One of the side effects of September 11 is that it has become difficult, often even impossible for anyone from an Arab state to get a visa for the United States—and those who are prepared to try have to undergo invasive interviews and degrading background checks, not to mention strict security controls at airports. Furthermore, anti-American feelings are on the increase in the Middle East so, while for many years the United States was the premier destination for Saudis or Kuwaitis seeking medical treatment, Germany now offers an acceptable alternative. Indeed, with more than 2,000 acute-hospitals and some of the world’s most renowned specialists in many branches of medicine, Germany has, over recent years, gained an excellent reputation for its health care, around the world.

A recent article in the Süddeutsche Zeitung estimated that more than 700 Arab patients would come to Munich this year alone. There are even companies, such as Fürth-based German Health GmbH that have a branch at the Universitätsklinikum Grosshadern, and Cologne-based GerMedic GmbH, which specialize in organizing medical trips to Germany for wealthy Arab clients. German Health will, for example, establish contact between patients and doctors, take care of travel arrangements, collect clients from the airport, find suitable accommodation, make sure that there is a translator present when a German doctor makes an examination, facilitate payments to clinics and even organize shopping and sightseeing trips.

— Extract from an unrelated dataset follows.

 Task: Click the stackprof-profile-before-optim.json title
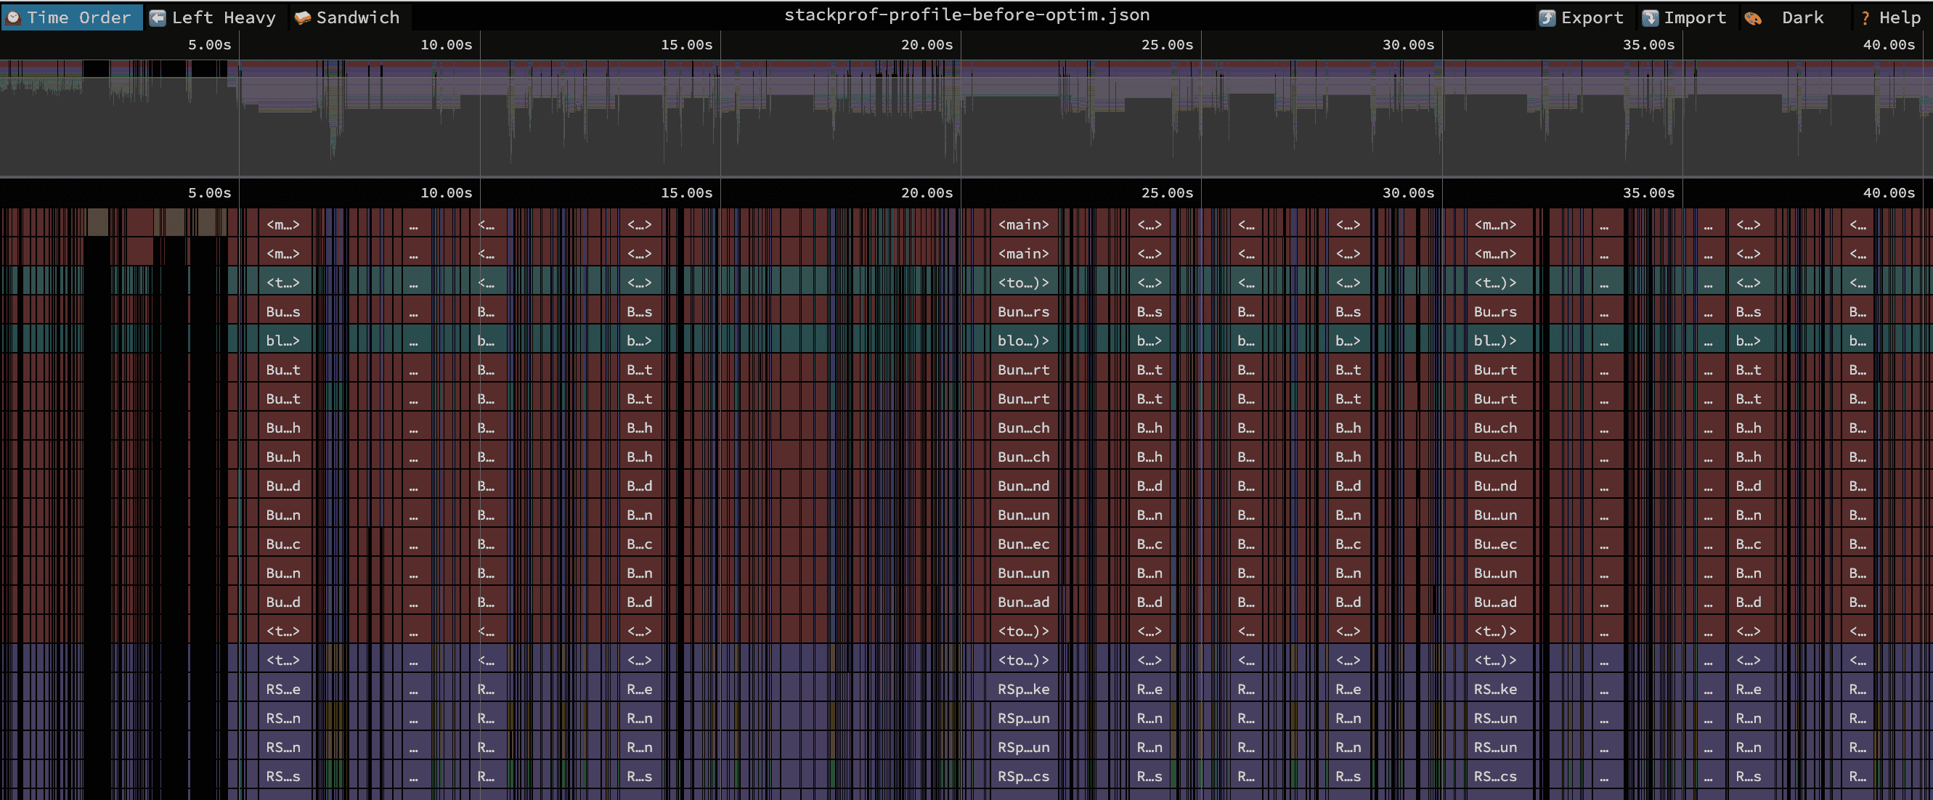point(966,14)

While France, Italy and Spain also have seen such an increase of Middle Eastern patients in their hospitals, most come to Germany, whose health care is considered to be on a par with that of the US, but with lower medical treatment costs. Not that costs play a role for all these visitors. Wealthy Saudi businessmen and sheiks have been known to rent whole floors in Munich’s best hotels, and arriving with a huge entourage of family and employees, travel from hotel to hospital in chauffeur-driven limousines. German Health even has its own reception desk at the Klinikum Grosshadern, ensuring that their clients are immediately directed to the right physician or department. Despite all this convenience, for many Arabs coming to Germany as a patient must be an alienating experience —trying to re-create a home for a few months in a rented apartment while undergoing grueling treatment for, say, cancer or a heart condition. For German doctors, on the other hand their Arab patients are often a welcomed source of additional income. The aforementioned article in the Süddeutsche, published in June, describes how Walter Land, who carries out transplantation surgery at the Klinikum Grosshadern, suddenly disappeared for more than two weeks. He had traveled to Abu Dhabi to carry out a kidney transplant on a member of the ruling family there.

Political events will determine whether this trend continues, but in the meantime Munich is earning a pretty penny from its Middle Eastern guests.